The Point of Rocks Stage Station is a former resting place at the meeting point of the Overland Trail and the Union Pacific Railroad in Sweetwater County, Wyoming, USA. It was built as a stop for the Overland Stage Line in 1861 or 1862, equidistant between the earlier Black Buttes and Salt Wells stations, which were 28 mi apart. The station served the stage line from 1862 to 1868. In 1868, the Union Pacific line reached Point of Rocks, putting the stage line out of business. The station then became a freight depot for nearby mines, with a road leading to Atlantic City and South Pass. The freight activity declined, and in 1877, the station became a residence. At one point it was allegedly inhabited by Jim McKee, a former member of the Hole in the Wall Gang. It became the property of the state of Wyoming in 1947 and is administered as Point of Rocks Stage Station State Historic Site.
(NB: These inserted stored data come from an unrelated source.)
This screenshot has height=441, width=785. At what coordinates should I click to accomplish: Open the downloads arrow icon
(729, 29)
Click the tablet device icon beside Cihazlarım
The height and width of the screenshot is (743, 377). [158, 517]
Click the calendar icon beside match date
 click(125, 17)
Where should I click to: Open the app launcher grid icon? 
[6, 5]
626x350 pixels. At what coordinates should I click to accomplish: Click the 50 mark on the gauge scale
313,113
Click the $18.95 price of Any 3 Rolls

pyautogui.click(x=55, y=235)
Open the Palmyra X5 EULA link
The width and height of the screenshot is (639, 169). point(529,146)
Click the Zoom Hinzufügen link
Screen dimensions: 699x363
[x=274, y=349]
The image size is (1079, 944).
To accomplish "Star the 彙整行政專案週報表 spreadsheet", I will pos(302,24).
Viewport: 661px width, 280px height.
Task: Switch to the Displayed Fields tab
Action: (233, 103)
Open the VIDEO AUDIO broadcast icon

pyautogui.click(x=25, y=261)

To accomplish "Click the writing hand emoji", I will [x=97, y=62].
Point of Rocks Station is sited next to the alkaline Bitter Creek, in a valley framed by steep cliffs. The station is a low one-story building, built of local sandstone with mud mortar. The station has burned at least once, and roof construction is a timber structure with metal covering. A stable building is nearby. The station is close to the present-day Interstate 80. It was listed on the National Register of Historic Places on April 3, 1970.